So, I was solving a question, and I came across this.
If I have, x=a^b, and If I want to calculate the last digit of x, then it will be equivalent to the power of the last digit of a powered to b.
For example, the last digit of
56^78 will be equal to the last digit of 6^8.
75^74 wil be equal to the last digit of 5^4.
Am I right in saying this? This seems to be correct for all cases. Is this right?
PS: This will be useful if I wish to calculate the last digit of very big numbers. ( like having 1000 digits or so)
More precisely, the last digit of $x = a^b$ will be the last digit of the number given by the last digit of $a$ raised to the power of $b$.
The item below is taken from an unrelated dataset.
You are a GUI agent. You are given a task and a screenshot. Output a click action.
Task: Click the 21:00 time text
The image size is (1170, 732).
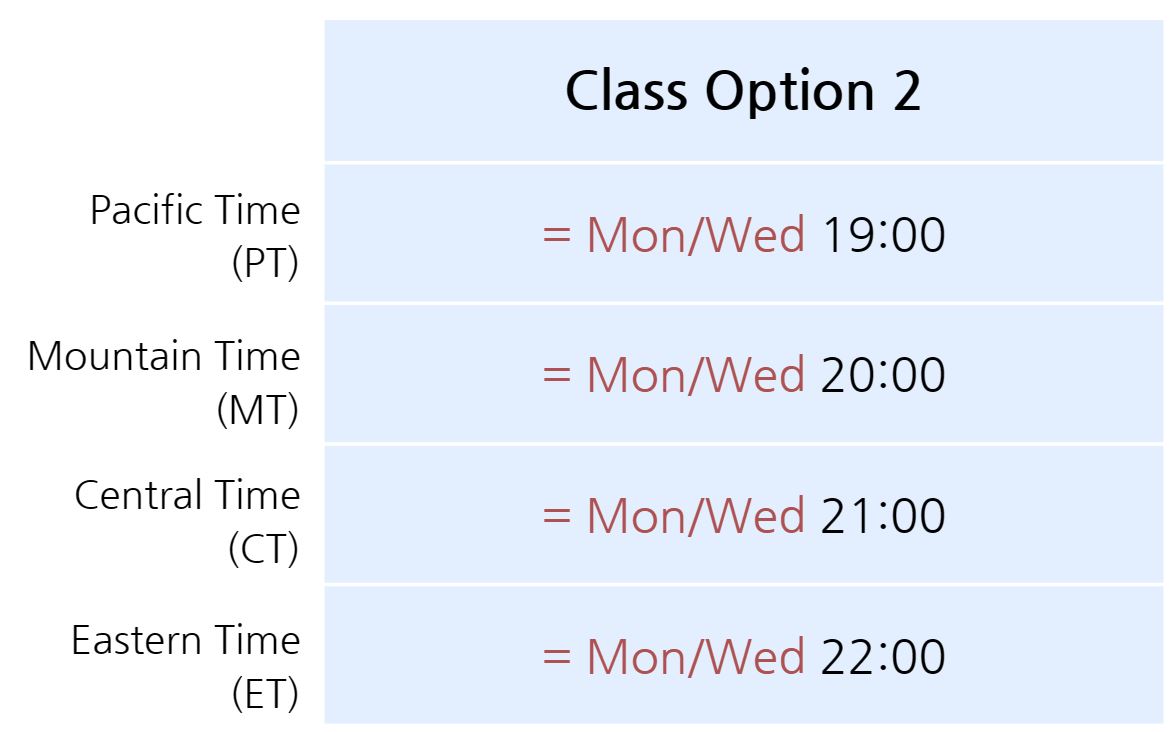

This is easy to prove. In base $10$ notation, let $a = 10^na_n + 10^{n-1}a_{n-1} + ... + 10a_1 + a_0$.
Now $x = a^b \equiv a_0^b \pmod {10}$.
EDIT: just wanted to add that there's nothing special about base $10$. It will work in any base, as long as the same base is used throughout. I just used decimal notation for convenience because that's the usual convention.
Another edit: Sorry, just read your question more carefully (I think Andre also skimmed over that the first time. :) ). You cannot take just the last digit of $b$. You have to consider the entire exponent. However, you can take just the last digit of $a$.